A cold exposure protocol is a tracking template for a planned series of cold showers, cold-water immersion sessions, or ice baths inside a defined review window. It is not a treatment plan and it is not a longevity guarantee; it is a way to log dose, timing, and recovery so the user can tell whether the practice changes their proxies in a readable way.
Why a protocol is needed
Cold exposure varies in temperature, duration, frequency, and timing relative to training and sleep. Without a written plan, every session is a slightly different stressor, and the readiness score or mood reading after each session is hard to compare. A protocol fixes the variables that can be fixed.
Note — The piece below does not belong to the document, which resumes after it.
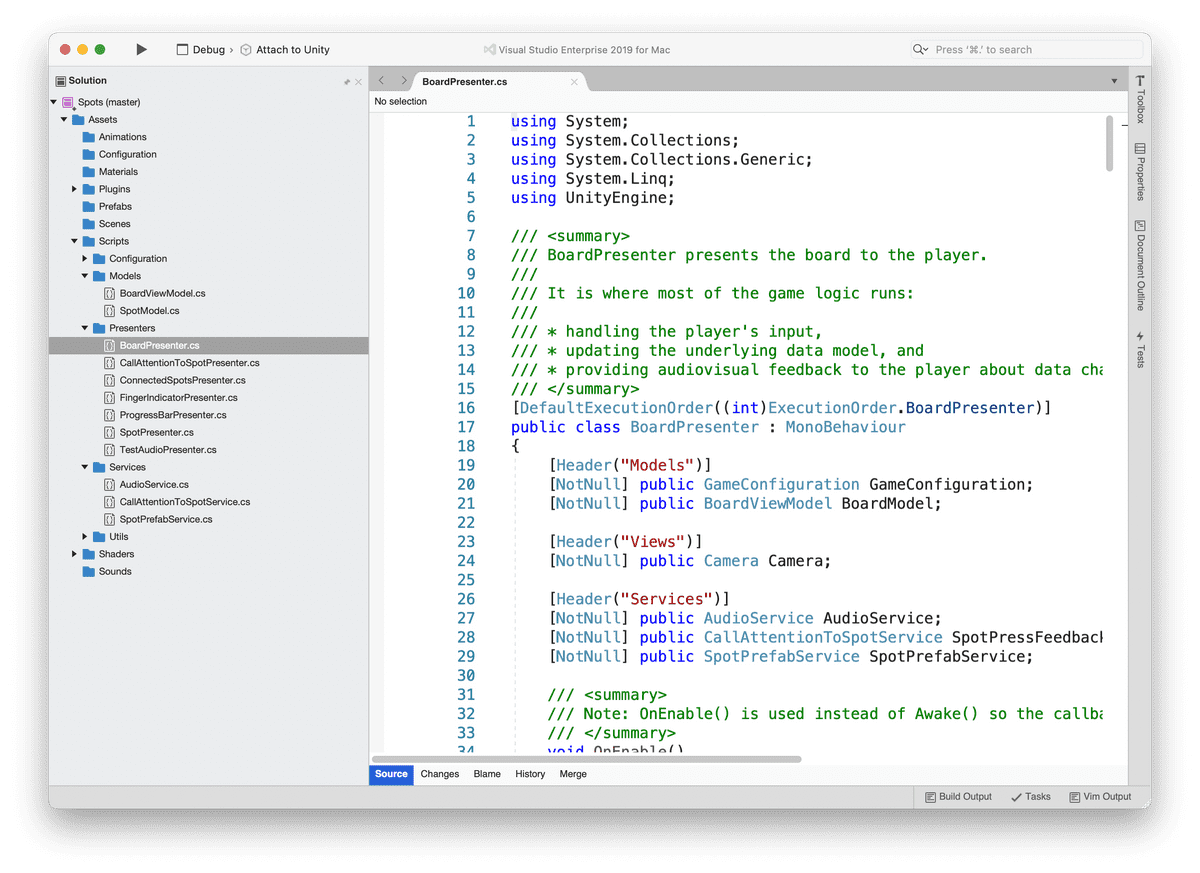Close the BoardPresenter.cs tab
Viewport: 1200px width, 873px height.
[x=575, y=82]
The pillar understanding dose windows and cycles is the closest match here, because cold exposure depends on the same logic of dose, window, and review block that a supplement cycle uses.
Proxy pair
The primary proxy is usually a subjective rating after the session and the next morning, such as perceived alertness, mood, or readiness. A secondary proxy might be an hrv baseline trend, resting heart rate trend, or sleep onset over the block.
The review does not require every proxy to improve. It asks whether the chosen markers moved together in a way the user finds worth the cost.
Limits of the claim
A cold exposure protocol does not claim to extend life, prevent disease, or replace medical care. Some users may log better perceived alertness after sessions; others may find that the stress cost is not worth the return. Both outcomes are valid results of a tracked block.
If cold exposure is added on top of heavy training, low sleep, or a new supplement, the review may not be able to attribute the change to cold alone.
How this appears in Unfair
In Unfair, a cold exposure protocol would prefill session logging, a same-day proxy, a next-morning proxy, and a fixed review date. Optional supplements added during the block would be flagged so the review does not credit cold for a stack change.
Clinical safety note
Cold immersion has safety considerations for people with heart conditions, uncontrolled hypertension, Raynaud's phenomenon, pregnancy, or certain medications. This glossary entry defines the logging concept and does not evaluate acute symptoms or protocol suitability.